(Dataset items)
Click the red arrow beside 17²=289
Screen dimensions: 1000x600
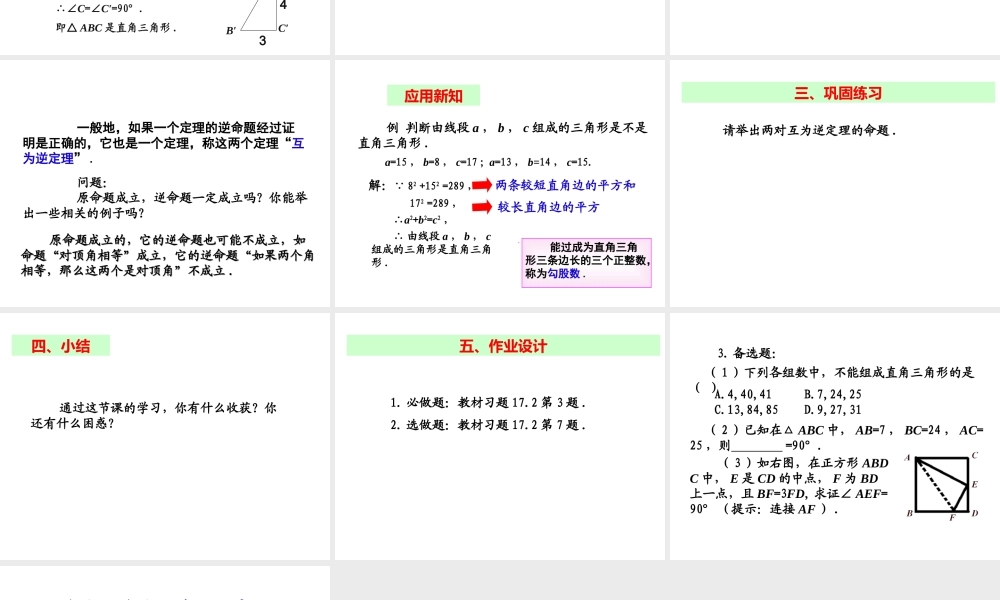[x=481, y=207]
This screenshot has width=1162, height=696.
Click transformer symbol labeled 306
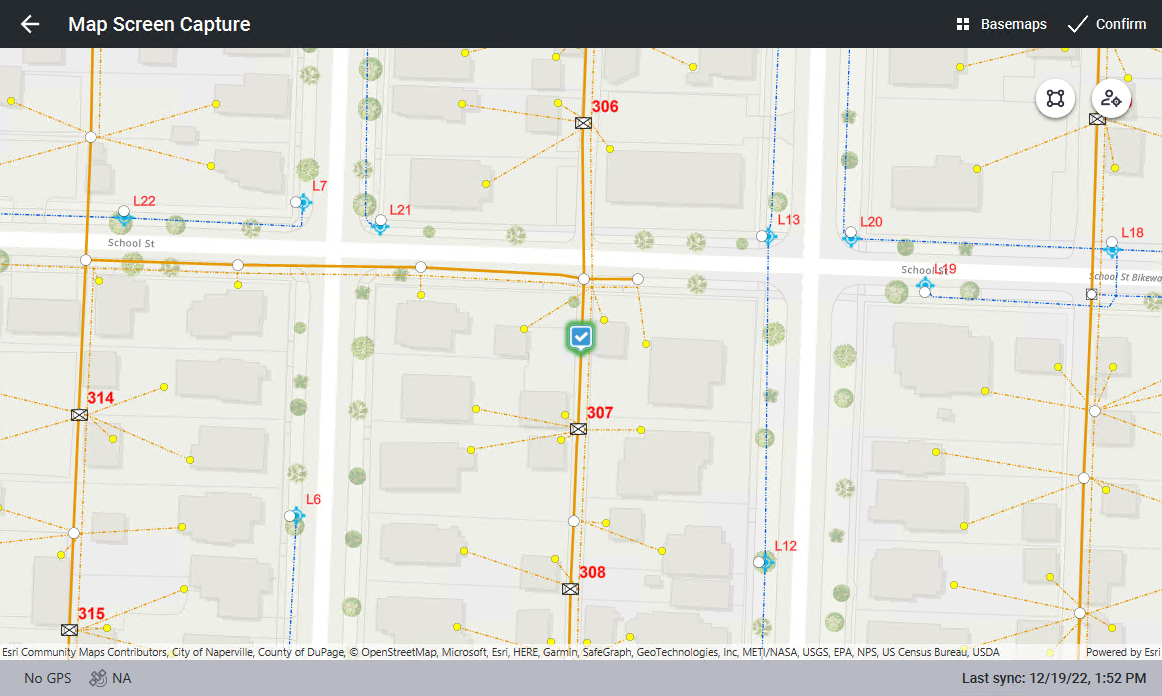pos(584,123)
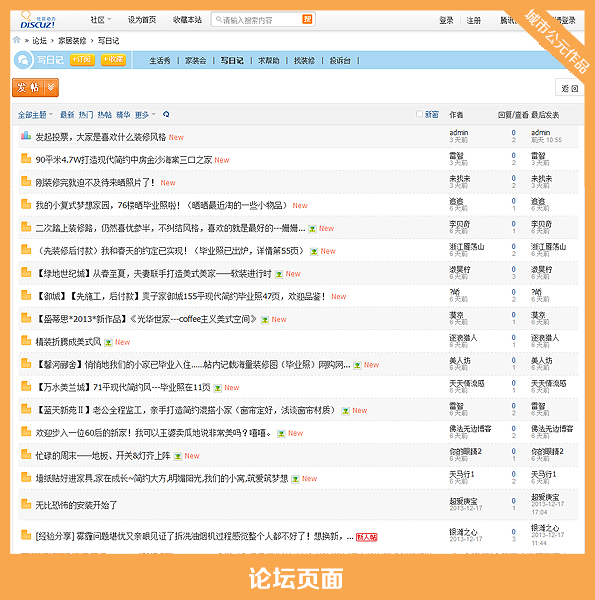Open the home icon in breadcrumb
Image resolution: width=595 pixels, height=600 pixels.
16,40
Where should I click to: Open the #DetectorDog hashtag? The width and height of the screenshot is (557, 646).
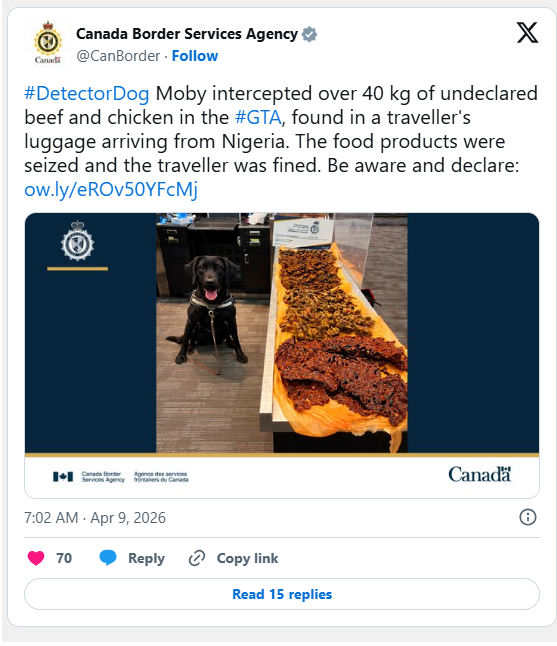[x=87, y=94]
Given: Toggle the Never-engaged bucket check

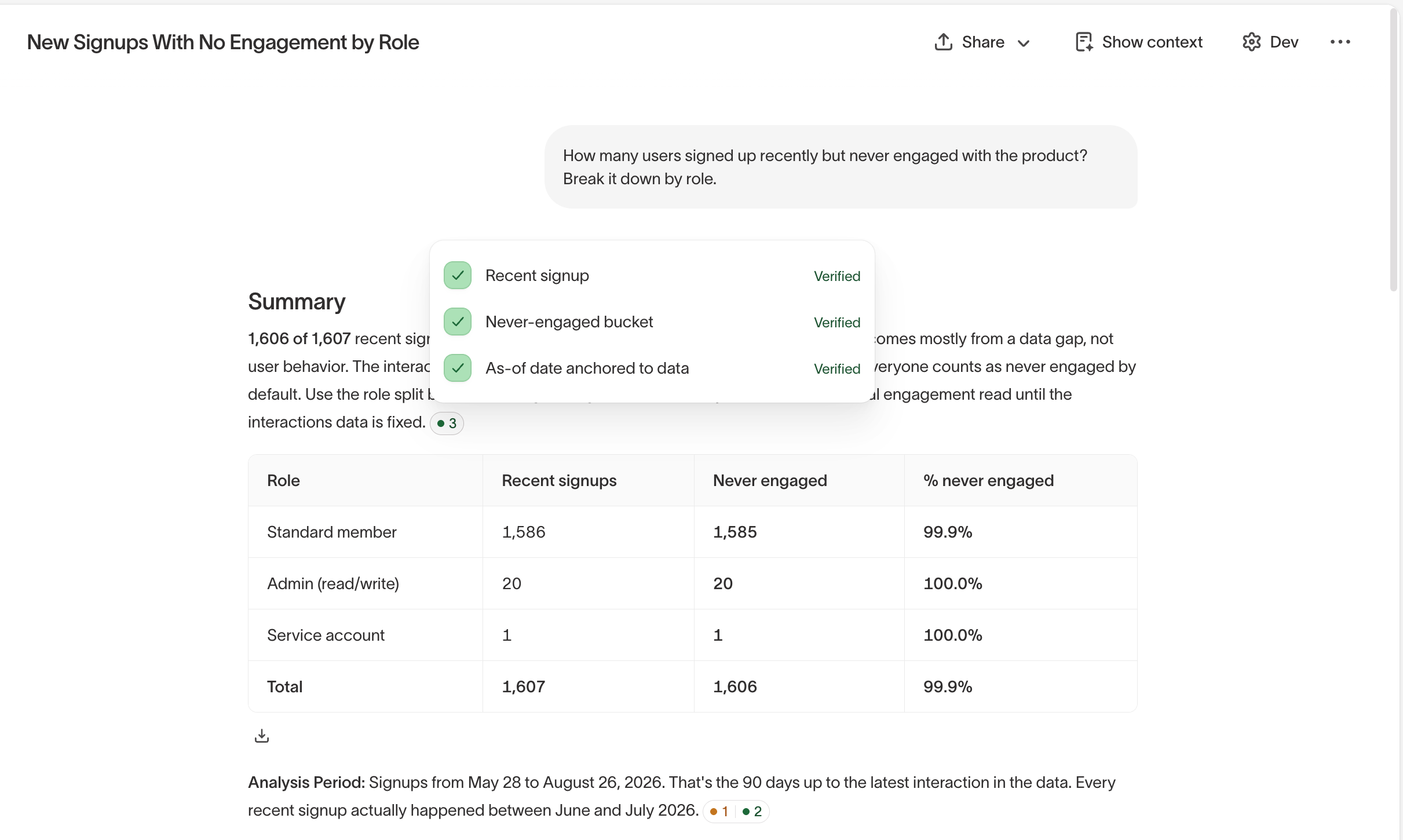Looking at the screenshot, I should coord(458,322).
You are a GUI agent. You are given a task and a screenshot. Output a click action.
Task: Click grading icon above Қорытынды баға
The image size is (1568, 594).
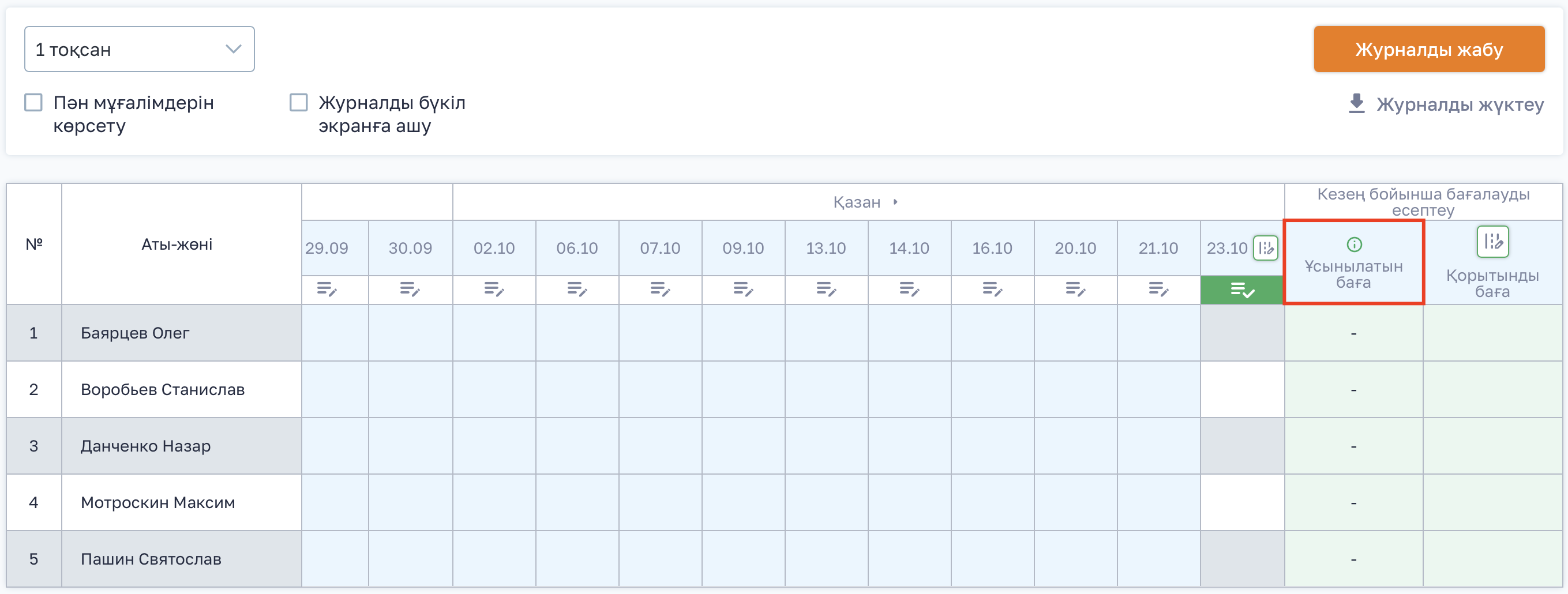pyautogui.click(x=1492, y=242)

| Work instructions |
Could you print all of the entries exactly, skipping the images?

| Task result |
Click the red arrow beside 17²=289
Screen dimensions: 1000x600
[x=481, y=207]
This screenshot has width=1162, height=696.
Click transformer symbol labeled 306
pos(584,123)
Open the home icon in breadcrumb
Image resolution: width=595 pixels, height=600 pixels.
16,40
Where should I click to: Open the #DetectorDog hashtag? The width and height of the screenshot is (557, 646).
[x=87, y=94]
Given: Toggle the Never-engaged bucket check

Looking at the screenshot, I should coord(458,322).
You are a GUI agent. You are given a task and a screenshot. Output a click action.
Task: Click grading icon above Қорытынды баға
The image size is (1568, 594).
pyautogui.click(x=1492, y=242)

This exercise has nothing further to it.